The legislation hands a significant competitive advantage to foreign digital currencies. Independent analyst Shanaka Anslem Perera released a report characterizing the move as a heist against the global user base of the U.S. dollar.
The controversy centers on Section 11 of the Guiding and Establishing National Innovation for U.S. Stablecoins Act. The provision explicitly prohibits payment stablecoin issuers from distributing interest to users. Perera calculates that Tether generates over $6 billion in annual risk-free revenue. The firm holds approximately $135 billion in U.S. Treasuries yielding roughly 4.5%. Under the new law, issuers face a legal ban on passing these returns to the user.
GENIUS ACT and the Rise of Yield Apartheid
The report identifies a bifurcated financial system, termed Yield Apartheid. Retail users in the Global South effectively subsidize the profits of centralized issuers. Simultaneously, sophisticated institutional capital accesses identical yields through different legal wrappers.
Stablecoin holders remain locked out of returns. Institutional players, however, utilize products like BlackRock’s BUIDL and Franklin Templeton’s BENJI. These funds offer yields nearing 4.9% backed by the same Treasury collateral used by stablecoin issuers. Capital moved out of zero-yield stablecoins and into yield-bearing tokenized Treasuries throughout late 2025. Perera noted that the GENIUS Act unintentionally created the very product that threatens its own success.
Geopolitical Risks and the Digital Yuan
The yield ban undermines the global dominance of the U.S. dollar as competitors begin to offer incentives. China activated yield functionality for its digital yuan on January 1, 2026. The People’s Bank of China now offers a 0.35% return to holders.
The lack of yield forces a difficult choice for merchants in critical swing markets like Brazil, Nigeria, and Indonesia. Holding digital dollars guarantees a loss against inflation. Holding digital yuan provides a modest return. Perera stated that America chose extraction while China chose distribution. Merchants choosing settlement rails now face a market where America charges them to hold currency and China pays them to hold yuan.

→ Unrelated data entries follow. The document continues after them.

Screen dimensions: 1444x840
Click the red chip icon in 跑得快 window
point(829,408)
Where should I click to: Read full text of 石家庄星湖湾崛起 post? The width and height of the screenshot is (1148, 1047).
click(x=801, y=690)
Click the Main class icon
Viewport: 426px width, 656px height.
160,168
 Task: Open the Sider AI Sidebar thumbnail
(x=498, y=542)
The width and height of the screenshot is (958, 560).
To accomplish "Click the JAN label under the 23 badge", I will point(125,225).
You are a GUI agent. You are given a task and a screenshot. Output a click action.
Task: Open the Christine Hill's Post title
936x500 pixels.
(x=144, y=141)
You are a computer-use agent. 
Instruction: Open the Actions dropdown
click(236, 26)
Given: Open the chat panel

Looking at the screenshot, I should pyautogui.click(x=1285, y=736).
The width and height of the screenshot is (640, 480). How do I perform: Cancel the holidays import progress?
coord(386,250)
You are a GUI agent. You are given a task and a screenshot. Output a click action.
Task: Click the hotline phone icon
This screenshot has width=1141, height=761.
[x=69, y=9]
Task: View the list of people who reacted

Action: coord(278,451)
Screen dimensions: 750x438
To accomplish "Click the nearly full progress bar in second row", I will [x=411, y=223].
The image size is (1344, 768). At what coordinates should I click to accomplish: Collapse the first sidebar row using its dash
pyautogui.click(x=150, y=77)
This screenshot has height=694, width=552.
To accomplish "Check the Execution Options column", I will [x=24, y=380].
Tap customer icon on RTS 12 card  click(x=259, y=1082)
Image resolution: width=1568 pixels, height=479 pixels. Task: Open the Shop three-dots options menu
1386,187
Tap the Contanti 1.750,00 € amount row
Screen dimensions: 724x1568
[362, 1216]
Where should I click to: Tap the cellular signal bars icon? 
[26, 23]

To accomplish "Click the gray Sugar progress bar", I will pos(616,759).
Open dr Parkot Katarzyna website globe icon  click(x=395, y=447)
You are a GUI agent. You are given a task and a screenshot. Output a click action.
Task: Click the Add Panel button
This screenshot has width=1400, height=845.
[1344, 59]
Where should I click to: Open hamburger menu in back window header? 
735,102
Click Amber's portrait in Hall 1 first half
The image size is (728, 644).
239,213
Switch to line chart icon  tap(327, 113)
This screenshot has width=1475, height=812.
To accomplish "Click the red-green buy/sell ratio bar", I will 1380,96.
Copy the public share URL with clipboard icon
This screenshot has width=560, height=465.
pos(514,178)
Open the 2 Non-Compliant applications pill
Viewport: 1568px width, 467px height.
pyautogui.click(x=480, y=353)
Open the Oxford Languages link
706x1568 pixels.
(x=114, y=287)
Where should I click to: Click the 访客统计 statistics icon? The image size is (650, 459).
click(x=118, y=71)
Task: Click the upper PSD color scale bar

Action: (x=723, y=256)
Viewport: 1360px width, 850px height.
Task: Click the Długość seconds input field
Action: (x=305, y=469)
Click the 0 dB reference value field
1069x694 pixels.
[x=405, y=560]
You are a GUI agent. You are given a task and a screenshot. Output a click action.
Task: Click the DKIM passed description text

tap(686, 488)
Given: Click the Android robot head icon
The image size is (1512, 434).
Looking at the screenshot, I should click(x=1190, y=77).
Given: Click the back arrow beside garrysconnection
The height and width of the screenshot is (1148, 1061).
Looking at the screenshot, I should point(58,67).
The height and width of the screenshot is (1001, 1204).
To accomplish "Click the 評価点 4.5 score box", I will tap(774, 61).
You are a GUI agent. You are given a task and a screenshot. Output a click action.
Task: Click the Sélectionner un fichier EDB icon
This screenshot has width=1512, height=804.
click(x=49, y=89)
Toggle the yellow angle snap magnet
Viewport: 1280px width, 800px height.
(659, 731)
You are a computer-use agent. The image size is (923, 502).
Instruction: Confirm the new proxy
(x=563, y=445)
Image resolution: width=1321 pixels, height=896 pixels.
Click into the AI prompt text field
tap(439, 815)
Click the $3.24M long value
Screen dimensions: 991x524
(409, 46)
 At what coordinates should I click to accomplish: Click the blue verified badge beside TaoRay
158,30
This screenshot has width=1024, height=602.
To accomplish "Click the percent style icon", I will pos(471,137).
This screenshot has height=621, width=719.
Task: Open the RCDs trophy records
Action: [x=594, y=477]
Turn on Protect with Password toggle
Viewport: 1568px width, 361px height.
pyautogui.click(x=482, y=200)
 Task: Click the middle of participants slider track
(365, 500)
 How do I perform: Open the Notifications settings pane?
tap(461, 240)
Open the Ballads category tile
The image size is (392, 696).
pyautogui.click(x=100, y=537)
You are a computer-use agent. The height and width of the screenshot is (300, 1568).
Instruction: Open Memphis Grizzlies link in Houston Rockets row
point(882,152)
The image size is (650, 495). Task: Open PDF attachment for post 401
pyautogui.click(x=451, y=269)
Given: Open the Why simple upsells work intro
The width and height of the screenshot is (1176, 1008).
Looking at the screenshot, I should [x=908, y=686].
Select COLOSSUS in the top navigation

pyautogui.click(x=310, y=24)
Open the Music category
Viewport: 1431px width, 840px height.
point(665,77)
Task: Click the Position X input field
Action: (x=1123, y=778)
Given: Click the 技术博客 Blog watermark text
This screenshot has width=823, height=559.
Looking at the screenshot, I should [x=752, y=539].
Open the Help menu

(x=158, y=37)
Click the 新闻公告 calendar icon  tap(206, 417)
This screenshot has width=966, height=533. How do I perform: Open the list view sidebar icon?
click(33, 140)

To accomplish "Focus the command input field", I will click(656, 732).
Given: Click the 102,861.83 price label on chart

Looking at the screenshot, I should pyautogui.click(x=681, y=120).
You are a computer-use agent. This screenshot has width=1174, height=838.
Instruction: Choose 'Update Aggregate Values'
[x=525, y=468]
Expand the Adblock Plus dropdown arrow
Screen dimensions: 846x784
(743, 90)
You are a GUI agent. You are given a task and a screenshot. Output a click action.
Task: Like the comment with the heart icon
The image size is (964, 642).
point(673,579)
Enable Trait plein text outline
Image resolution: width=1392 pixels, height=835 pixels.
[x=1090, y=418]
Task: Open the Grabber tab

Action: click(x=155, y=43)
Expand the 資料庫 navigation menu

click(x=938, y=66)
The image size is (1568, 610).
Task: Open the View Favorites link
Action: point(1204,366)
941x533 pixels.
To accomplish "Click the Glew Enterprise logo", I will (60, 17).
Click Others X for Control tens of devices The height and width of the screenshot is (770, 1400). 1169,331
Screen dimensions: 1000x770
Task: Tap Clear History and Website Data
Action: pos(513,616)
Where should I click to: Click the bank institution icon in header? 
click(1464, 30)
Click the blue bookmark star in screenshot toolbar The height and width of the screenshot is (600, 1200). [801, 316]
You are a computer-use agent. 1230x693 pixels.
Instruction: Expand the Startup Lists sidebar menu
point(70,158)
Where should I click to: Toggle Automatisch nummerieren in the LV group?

Impact on Global Dollar Liquidity
Economists argue that stripping the monetary premium from the digital dollar will eventually reduce global demand. Stablecoins serve as the primary on-ramp for the dollar in emerging economies. If the user experience provides all the risk of a centralized issuer with none of the rewards of the underlying collateral, capital will seek alternatives.
The GENIUS Act aimed to provide clarity for the industry. Instead, the final text protects legacy bank deposits by making digital dollars less attractive to the general public. This structural disadvantage creates an incentive for the world to look beyond the dollar for digital settlement. The market continues to evaluate if the “safety” of a U.S. charter outweighs the loss of $6 billion in annual purchasing power.
Chain Street’s Take
Congress listened to the bank lobby and ignored the reality of the market. By banning stablecoin yield, the GENIUS Act turned the digital dollar into an inferior product. The math is brutal. Retail investors get 0%.
Tether gets $6 billion. BlackRock clients get 5%. The policy provides a structural incentive for the world to stop using the dollar. If the user experience of the USD offers all the risk and no reward, the market will eventually find a currency that pays. Washington just handed China a massive opening in the digital currency war.